Réunion du 7 juillet 2008 à 22h00
Modernisation de l'économie — Article 23, amendements 664 27 1079

Luc Chatel, secrétaire d'État :

À ce stade de la discussion, je souhaite apporter un certain nombre d’éléments de réponse aux questions qui ont été évoquées lors de la défense de ces différents amendements et sous-amendements.

Que nous faut-il améliorer aujourd’hui ? L’articulation entre les moyens d’enquête et les moyens d’instruction. Vous avez d’ailleurs été nombreux, à l’occasion des débats budgétaires, à constater la lenteur des instructions dans les pratiques anticoncurrentielles.

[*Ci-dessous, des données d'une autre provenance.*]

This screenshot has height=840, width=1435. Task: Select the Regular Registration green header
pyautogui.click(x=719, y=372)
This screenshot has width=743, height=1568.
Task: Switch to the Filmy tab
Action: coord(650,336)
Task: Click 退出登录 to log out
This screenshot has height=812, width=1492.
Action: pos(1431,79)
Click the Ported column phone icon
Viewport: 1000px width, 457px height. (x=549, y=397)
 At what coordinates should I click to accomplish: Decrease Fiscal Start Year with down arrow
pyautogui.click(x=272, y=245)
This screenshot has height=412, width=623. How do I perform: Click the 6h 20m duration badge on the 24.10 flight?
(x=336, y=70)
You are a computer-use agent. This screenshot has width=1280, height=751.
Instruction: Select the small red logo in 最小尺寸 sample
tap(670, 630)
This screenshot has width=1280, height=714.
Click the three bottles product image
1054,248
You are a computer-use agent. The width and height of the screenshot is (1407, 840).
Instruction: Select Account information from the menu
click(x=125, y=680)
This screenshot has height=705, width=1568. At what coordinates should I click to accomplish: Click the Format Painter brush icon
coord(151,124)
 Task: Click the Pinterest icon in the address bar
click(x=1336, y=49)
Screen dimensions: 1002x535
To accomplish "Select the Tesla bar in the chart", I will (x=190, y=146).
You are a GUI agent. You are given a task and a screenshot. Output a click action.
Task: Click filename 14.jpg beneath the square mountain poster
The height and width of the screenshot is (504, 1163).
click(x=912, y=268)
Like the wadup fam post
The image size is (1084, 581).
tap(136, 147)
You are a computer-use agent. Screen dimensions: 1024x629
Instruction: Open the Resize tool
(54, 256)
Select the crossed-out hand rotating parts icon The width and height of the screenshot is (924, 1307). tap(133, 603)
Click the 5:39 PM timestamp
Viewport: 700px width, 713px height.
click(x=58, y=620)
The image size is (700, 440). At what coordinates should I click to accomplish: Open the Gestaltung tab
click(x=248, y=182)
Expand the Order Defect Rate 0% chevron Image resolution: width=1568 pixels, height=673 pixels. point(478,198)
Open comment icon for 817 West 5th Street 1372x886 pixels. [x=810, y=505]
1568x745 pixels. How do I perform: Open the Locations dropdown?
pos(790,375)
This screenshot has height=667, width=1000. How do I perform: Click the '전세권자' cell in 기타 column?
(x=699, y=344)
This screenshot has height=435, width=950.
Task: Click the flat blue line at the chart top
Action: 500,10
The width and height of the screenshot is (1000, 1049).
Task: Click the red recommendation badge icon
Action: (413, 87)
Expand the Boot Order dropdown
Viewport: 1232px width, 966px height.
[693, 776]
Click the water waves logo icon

Le système actuel ne fonctionne pas bien ; la création d’une autorité administrative indépendante doit nous permettre de l’améliorer fondamentalement, puisque les enquêtes et les instructions seront intégrées au sein de cette autorité administrative indépendante. Pour qu’elle puisse exercer ses pouvoirs, nous allons effectivement transférer à cette autorité une trentaine d’agents enquêteurs de la Direction nationale des enquêtes de concurrence, de consommation et de répression des fraudes des services de la DGCCRF.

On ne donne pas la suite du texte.